Entre instabilité politique et pressions financières, les journalistes font face à des menaces de tous côtés et se heurtent à la faiblesse de l'État, qui faillit à son rôle de les protéger.
Paysage médiatique
Les médias en Irak sont étroitement liés à des partis politiques, qui contrôlent leur ligne éditoriale. C’est le cas de la chaîne Al-Forat, liée au Conseil suprême islamique irakien (parti chiite). Les communautés religieuses ont aussi leur propre média, comme Ishtar TV pour les chrétiens. Enfin, les Kurdes sont particulièrement organisés, et les partis de l'opposition trouvent une voix à travers des chaînes comme NRT TV, liée au mouvement “Nouvelle Génération”.
Contexte politique
L'information indépendante et équilibrée est quasi introuvable en raison de l'extrême polarisation de la presse, due à l’influence politique sur les médias. Les journalistes luttent pour défendre leurs droits et la plupart sont soumis à des menaces continues depuis 2019. De nombreux médias ont été attaqués et saccagés en raison de leur couverture des manifestations anti-corruption, jugée hostile à certains courants politiques. Dans la région autonome du Kurdistan, les journalistes critiques sont accusés d’espionnage et emprisonnés.
Cadre légal
Si la Constitution garantit théoriquement la liberté de la presse, les lois en vigueur contredisent certains de ses articles.
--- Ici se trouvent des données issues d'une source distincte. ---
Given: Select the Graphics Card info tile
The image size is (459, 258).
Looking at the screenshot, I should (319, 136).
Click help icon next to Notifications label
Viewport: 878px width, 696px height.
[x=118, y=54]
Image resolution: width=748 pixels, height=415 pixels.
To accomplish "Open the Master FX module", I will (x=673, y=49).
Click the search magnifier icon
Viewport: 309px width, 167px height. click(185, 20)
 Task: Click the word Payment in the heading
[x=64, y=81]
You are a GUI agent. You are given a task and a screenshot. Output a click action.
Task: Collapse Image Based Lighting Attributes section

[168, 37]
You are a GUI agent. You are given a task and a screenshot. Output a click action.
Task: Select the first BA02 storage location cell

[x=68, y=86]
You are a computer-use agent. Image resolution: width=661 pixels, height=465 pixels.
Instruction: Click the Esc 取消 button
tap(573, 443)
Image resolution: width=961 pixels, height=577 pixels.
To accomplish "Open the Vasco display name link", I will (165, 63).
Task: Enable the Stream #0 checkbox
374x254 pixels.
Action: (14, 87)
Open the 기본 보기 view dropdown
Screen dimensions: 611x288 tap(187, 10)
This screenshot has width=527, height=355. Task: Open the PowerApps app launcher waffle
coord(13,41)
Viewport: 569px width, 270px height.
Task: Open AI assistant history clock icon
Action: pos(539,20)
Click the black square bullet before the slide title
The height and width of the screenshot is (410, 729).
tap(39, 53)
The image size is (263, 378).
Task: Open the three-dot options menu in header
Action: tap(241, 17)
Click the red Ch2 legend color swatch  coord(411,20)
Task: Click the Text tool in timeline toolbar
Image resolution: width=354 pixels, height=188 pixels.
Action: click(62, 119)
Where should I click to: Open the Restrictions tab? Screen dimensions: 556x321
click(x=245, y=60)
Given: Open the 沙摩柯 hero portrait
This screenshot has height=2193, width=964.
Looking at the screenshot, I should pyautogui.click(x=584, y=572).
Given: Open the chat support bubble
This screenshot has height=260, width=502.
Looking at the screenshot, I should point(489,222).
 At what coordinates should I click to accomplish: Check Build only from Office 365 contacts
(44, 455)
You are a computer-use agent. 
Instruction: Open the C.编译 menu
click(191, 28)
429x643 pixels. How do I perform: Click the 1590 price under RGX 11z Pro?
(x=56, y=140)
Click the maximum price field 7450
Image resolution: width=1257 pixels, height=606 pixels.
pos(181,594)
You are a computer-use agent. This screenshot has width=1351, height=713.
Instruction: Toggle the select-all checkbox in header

Les personnalités publiques poursuivent souvent en diffamation les journalistes qui enquêtent sur eux. Le projet de loi sur la cybercriminalité, régulièrement remis à l'ordre du jour, prévoit des peines de prison (jusqu’à la perpétuité) pour des publications en ligne qui porteraient atteinte à “l’indépendance, l’unité, l’intégrité du pays ou ses intérêts économiques, politiques, militaires ou sécuritaires”.
Contexte économique
Le financement des médias est inégal et étroitement lié à leur affiliation politique. Plus les moyens du parti politique sont importants, plus le média tend vers l’hégémonie. Beaucoup de médias ont aussi renoncé à leur indépendance par manque de fonds ou ont tout simplement cessé leurs activités. Les rares médias indépendants, souvent locaux, ont trouvé leur public sur les réseaux sociaux, mais peinent à survivre.
Contexte socioculturel
Des années de dictature, suivies d'une invasion et de guerres, ont fait que le journalisme est perçu comme une menace pour la nation. Certaines institutions ou figures religieuses demeurent intouchables. Il n’est pas rare que des médias soient sanctionnés ou suspendus pour des enquêtes sur des faits de corruption impliquant de hauts responsables. Ils sont alors accusés de violer la réglementation sur les médias ou de “porter atteinte aux symboles de l’État”.
Sécurité
Malgré la récente stabilité, fragile dans une région en plein bouleversement, de nombreux journalistes ont été incarcérés, ou encore tués ou pris en otage par des groupes armés, que ce soit des organisations djihadistes ou des milices, au cours des dernières années. Les meurtres donnent rarement lieu à des enquêtes et les coupables demeurent impunis. Les enlèvements et menaces de mort sont aussi monnaie courante pour terroriser les journalistes et les réduire au silence. Si ces intimidations touchaient jusque-là des journalistes influents bien identifiés, elles ciblent également des professionnels de l’information peu connus.